Наложница фараона - Якоб Ланг
Шрифт:
Интервал:
Закладка:
— Что вам нужно от меня?
И они принялись, перебивая друг друга, рассказывать, как пытались они воспользоваться чудодейственным порошком, и жаловались теперь на то малозначимое для торговца обстоятельство, что его порошок ни малейшего влияния не оказал ни на крыс, ни на мышей. Торговец внимательно выслушал все жалобы и даже угрозы. Затем серьезно сказал следующее:
— Вы, почтенные, допустили одну лишь неточность. Для того, чтобы мой чудодейственный порошок мог уничтожить мышь или крысу (а он, несомненно, это может), следует вам сначала поймать означенное животное, и обратившись к нему: «Добрая крыса…» (или, соответственно, «Добрая мышь…»), разжать ему со всей возможной деликатностью зубки и всыпать горсть порошка. И тогда, клянусь вам, порошок подействует прекрасно!

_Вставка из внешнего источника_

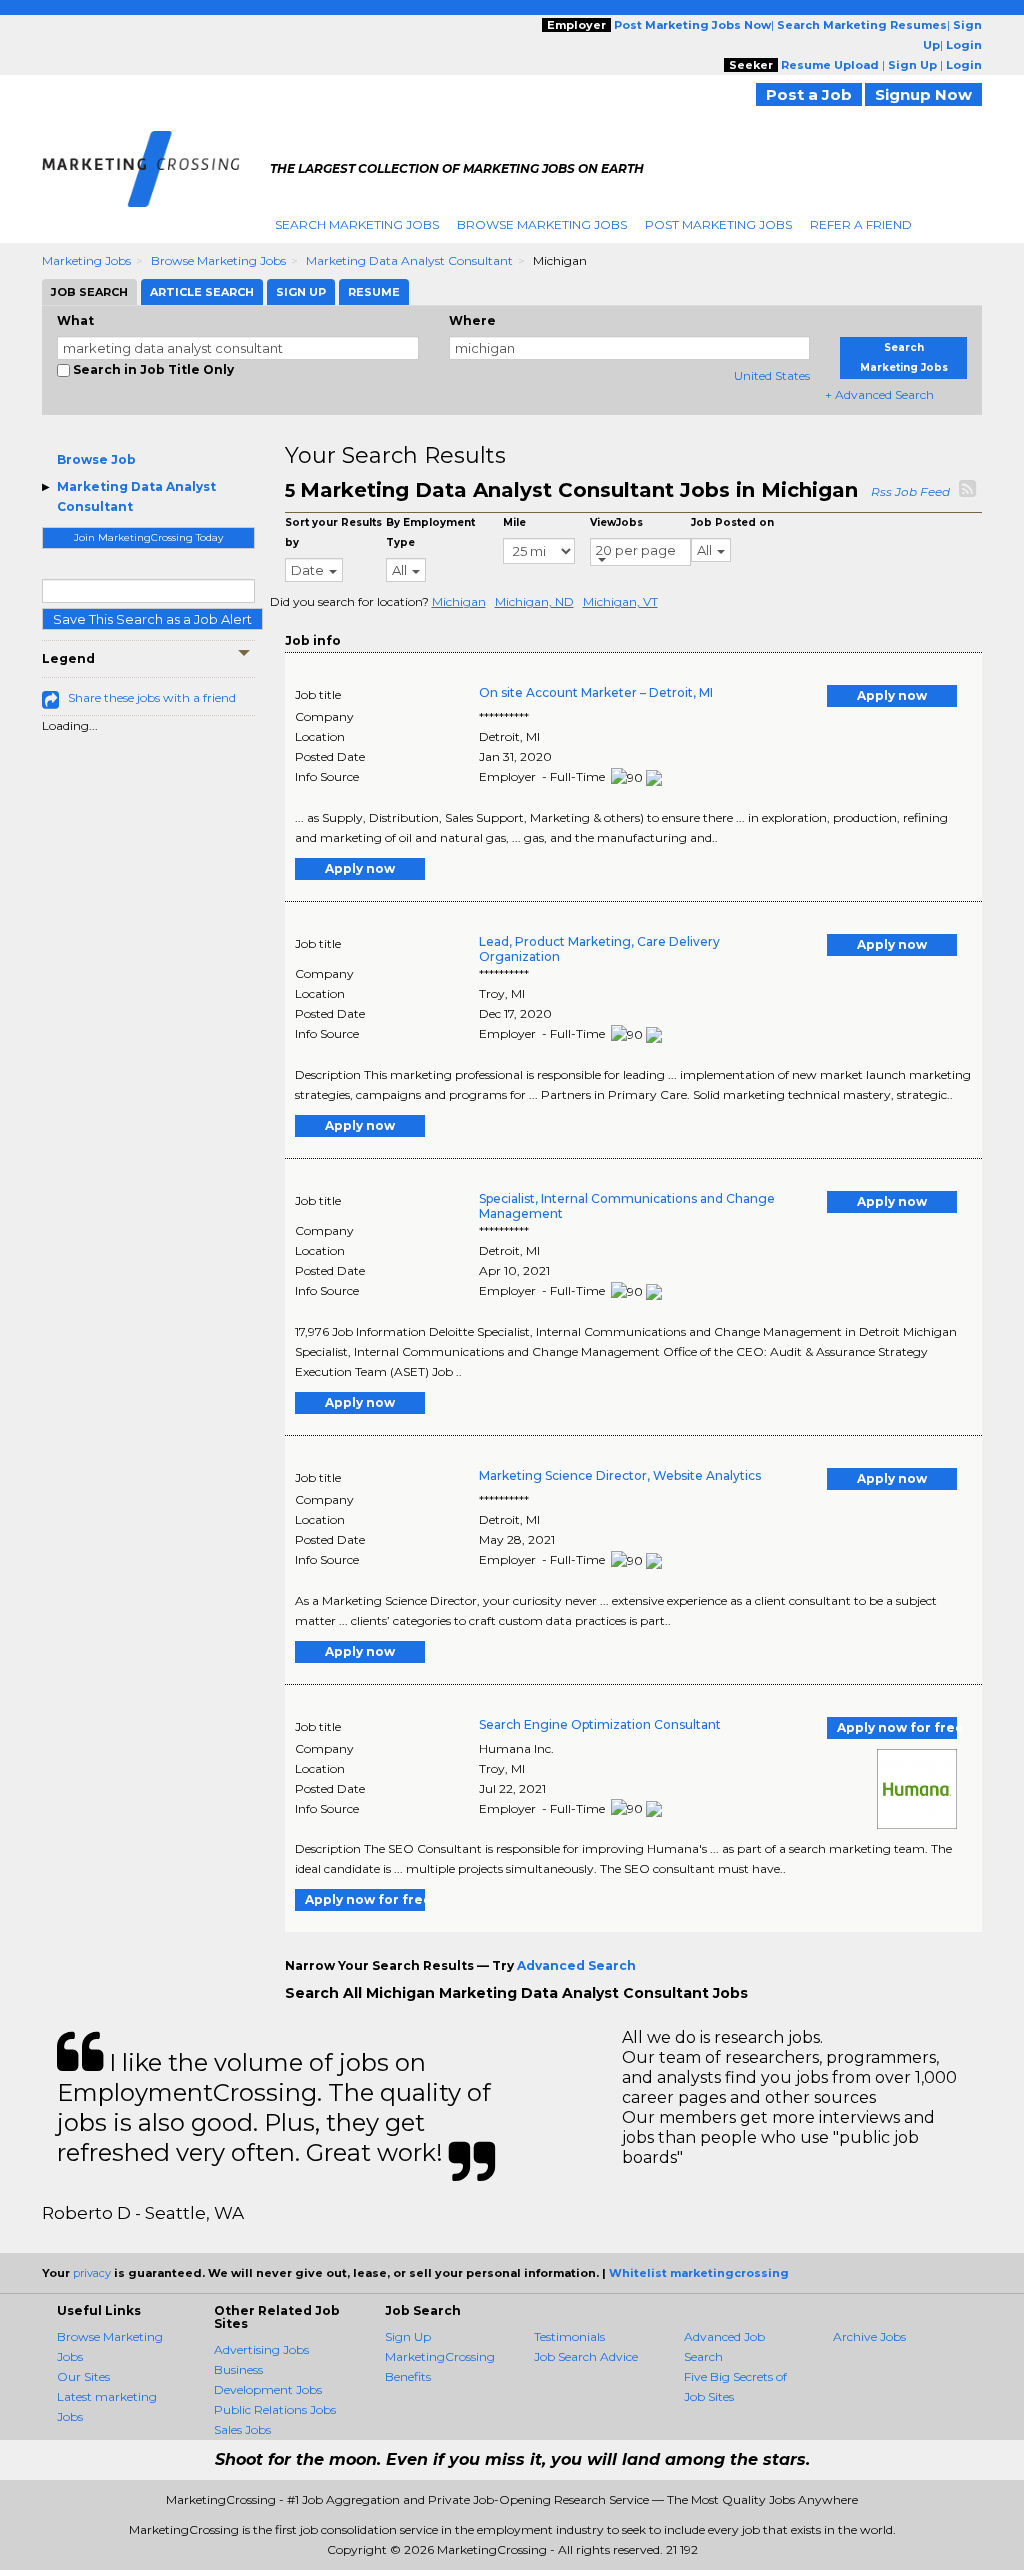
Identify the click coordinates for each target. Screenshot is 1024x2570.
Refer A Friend (861, 224)
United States (772, 375)
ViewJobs (616, 522)
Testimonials (569, 2336)
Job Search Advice (586, 2356)
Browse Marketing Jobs (542, 224)
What (75, 320)
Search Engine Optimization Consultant (600, 1724)
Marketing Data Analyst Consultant (409, 260)
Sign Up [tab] (301, 292)
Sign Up (408, 2336)
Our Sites (83, 2376)
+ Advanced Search (879, 394)
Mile (514, 522)
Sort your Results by (333, 532)
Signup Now (923, 94)
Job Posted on (732, 522)
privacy (92, 2273)
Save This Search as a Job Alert (152, 619)
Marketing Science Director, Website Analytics (620, 1475)
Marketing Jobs (86, 260)
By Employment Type (430, 532)
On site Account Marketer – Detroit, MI (596, 692)
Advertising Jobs (261, 2349)
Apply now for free (897, 1727)
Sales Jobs (242, 2429)
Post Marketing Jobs (718, 224)
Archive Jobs (869, 2336)
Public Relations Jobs (275, 2409)
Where (472, 320)
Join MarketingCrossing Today (148, 537)
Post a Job (809, 94)
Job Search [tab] (89, 292)
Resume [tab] (374, 292)
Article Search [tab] (202, 292)
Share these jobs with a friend (152, 697)
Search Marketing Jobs (357, 224)
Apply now (892, 695)
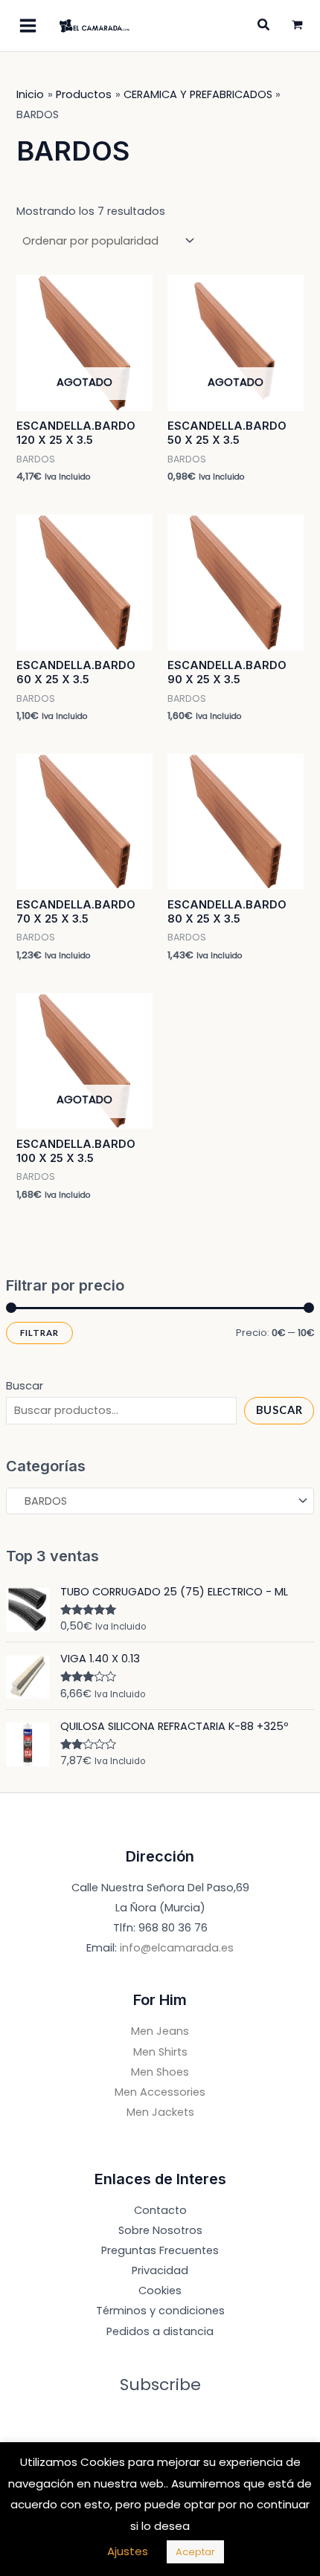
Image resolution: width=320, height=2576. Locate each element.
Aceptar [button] (195, 2552)
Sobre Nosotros (160, 2230)
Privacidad (160, 2270)
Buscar (24, 1385)
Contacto (160, 2210)
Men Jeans (160, 2031)
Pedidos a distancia (160, 2331)
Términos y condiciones (160, 2310)
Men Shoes (160, 2072)
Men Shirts (160, 2051)
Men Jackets (160, 2112)
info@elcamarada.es (177, 1947)
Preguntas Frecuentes (160, 2250)
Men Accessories (160, 2092)
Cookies (160, 2290)
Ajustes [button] (127, 2551)
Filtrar (39, 1332)
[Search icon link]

На эти замечательные слова, конечно, возразить было нечем. И торговец спокойно ушел. Ну, а незадачливые покупатели порошка также принуждены были отправиться по своим делам. Вот какая сказка!..
Пока она говорила, он заметил, что у нее протяжный и необычайно выразительно-нежный голос. Хотя говорила она язвительно и, казалось бы, издевалась над его словами, но она делала это не так, как обычно делает это женщина, желающая захватить власть над мужчиной. Она обидела его и он почувствовал обиду; но она будто хотела, чтобы он сердился на нее, чтобы он даже не любил ее. Он понял вдруг ее мысли. Она думала, что если он совсем не будет любить ее, если она не оставит себе совсем никакой надежды, тогда ей легче будет переносить свою любовь к нему. Он подумал об этих ее мыслях и улыбнулся; но не потому, что считал ее мысли смешными или неумными, а потому что себя не считал таким жестоким к ней…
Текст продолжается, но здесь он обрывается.